Consider the example of NMN, the longevity supplement we’ve been writing about for some time. The FDA has said that NMN does not fit the definition of a supplement because it was studied as a drug before being sold as a supplement—a similar position the agency adopted on NAC. With a registry of the entire supplement industry, the agency could have eliminated all NMN and NAC supplements right away; once eliminated, it would be almost impossible to bring these supplements back. Without the supplement hit list in place, consumers and stakeholders have a chance to mount a defense of supplements like NMN and NAC—in the case of NAC, the agency is now contemplating an exception to the law to allow continued sale of NAC supplements. This was only possible because consumers and industry stakeholders had time to mount a defense against the FDA’s position on NAC—it was this pushback that ultimately led the FDA to pause its attack. If mandatory product listing was in place, the FDA could have swept the market of NAC directly after it determined it wasn’t a supplement, making the job of defending access extremely difficult if not impossible.

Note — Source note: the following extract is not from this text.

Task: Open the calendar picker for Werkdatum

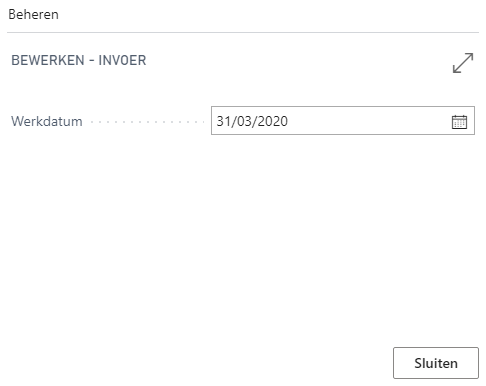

This policy is also dangerous because of how it interplays with the agency’s “new dietary ingredient” (NDI) guidance we’ve written so much about over the years. According to the law, companies bringing “new” (ie post-1994) supplements to the market must notify the FDA in advance of doing so with a NDI notification. The problem is that the FDA’s implementation of the NDI notification system is a wild overreach, creating a drug-like pre-approval system for supplements. One of the biggest problems with the FDA’s guidance is that it contains an expansive definition for what constitutes a “new” supplement, such that tweaks to a formula of a vitamin D supplement could, in theory, trigger NDI notification rules, even though vitamin D is far from a “new” supplement. Analysts have estimated that the FDA’s guidance threatens to eliminate as many as 41,700 supplements from the market.
Mandatory product listing creates a lose-lose situation for consumers and supplement companies: if companies don’t comply, they face fines and jail time; if they do comply, companies are orchestrating their own demise by giving the FDA the list it needs to sweep the market of as many as 41,700 supplements that do not comply with the agency’s overreaching NDI guidance. Supplement companies lose, the economy suffers, and consumers lose access to critical health products.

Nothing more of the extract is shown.